**Problem details:** Update the entries below, from the line containing "Click the Kosovo flag beside makazze" down to the line containing "pos(665,460)": write those lines out again with "screenshot" changed to "screen capture" and nothing else altered.

**Extracted data:**
+-------+
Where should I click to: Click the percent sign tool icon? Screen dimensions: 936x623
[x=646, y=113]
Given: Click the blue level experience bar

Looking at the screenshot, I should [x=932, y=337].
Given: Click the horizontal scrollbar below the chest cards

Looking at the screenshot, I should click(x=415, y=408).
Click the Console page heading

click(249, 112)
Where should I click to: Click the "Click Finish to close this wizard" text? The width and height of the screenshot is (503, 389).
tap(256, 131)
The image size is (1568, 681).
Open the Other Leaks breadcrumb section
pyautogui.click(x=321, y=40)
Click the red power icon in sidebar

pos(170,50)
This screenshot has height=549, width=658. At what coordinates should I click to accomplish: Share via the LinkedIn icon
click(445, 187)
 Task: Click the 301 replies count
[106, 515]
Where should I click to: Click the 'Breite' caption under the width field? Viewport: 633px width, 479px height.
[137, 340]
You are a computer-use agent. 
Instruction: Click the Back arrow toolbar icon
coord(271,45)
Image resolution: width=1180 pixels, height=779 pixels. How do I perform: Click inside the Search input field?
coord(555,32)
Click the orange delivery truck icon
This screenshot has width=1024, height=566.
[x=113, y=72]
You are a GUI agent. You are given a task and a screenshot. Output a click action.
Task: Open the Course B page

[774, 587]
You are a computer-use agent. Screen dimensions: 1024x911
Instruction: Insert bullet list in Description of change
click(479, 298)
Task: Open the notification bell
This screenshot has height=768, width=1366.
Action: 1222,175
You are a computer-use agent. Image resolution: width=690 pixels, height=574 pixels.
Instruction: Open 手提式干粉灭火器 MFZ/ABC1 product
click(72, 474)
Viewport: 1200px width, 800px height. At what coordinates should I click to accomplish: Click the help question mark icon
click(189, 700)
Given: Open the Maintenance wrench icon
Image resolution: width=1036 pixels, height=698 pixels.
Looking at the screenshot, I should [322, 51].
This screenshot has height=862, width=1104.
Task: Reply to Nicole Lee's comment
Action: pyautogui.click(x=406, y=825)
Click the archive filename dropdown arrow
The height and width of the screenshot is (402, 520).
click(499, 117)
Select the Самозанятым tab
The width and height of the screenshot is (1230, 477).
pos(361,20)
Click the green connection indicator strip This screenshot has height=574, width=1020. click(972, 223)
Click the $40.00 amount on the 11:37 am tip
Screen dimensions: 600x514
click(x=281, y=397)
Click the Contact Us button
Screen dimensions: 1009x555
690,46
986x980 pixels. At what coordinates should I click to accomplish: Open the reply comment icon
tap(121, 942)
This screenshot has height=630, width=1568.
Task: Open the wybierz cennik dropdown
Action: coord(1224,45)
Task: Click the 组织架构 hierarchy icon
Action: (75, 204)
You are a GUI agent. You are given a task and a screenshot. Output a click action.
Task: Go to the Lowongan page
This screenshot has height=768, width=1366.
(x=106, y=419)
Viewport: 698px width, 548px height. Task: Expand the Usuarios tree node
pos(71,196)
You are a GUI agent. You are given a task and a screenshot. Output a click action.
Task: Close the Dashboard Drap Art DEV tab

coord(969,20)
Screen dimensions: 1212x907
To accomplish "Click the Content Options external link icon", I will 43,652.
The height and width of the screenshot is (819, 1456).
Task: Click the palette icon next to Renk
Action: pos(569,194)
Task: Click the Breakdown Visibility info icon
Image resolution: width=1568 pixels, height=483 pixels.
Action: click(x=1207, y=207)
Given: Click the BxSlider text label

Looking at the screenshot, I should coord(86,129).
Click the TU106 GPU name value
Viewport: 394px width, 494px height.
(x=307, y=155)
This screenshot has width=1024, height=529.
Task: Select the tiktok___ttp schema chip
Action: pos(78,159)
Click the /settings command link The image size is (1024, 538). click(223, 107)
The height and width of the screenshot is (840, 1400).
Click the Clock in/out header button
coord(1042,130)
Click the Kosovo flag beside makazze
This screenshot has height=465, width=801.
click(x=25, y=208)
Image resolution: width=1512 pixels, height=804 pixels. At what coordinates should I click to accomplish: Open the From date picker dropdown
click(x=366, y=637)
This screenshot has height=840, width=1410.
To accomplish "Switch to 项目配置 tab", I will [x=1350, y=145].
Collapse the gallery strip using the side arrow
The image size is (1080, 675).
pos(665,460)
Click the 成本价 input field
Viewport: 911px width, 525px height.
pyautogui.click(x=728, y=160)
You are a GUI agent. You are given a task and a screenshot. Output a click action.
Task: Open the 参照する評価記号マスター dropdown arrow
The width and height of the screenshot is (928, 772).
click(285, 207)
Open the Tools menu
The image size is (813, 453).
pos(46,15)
+-------+
**Output for this task:**
Click the Kosovo flag beside makazze
This screen capture has height=465, width=801.
click(x=25, y=208)
Image resolution: width=1512 pixels, height=804 pixels. At what coordinates should I click to accomplish: Open the From date picker dropdown
click(x=366, y=637)
This screen capture has height=840, width=1410.
To accomplish "Switch to 项目配置 tab", I will [x=1350, y=145].
Collapse the gallery strip using the side arrow
The image size is (1080, 675).
pos(665,460)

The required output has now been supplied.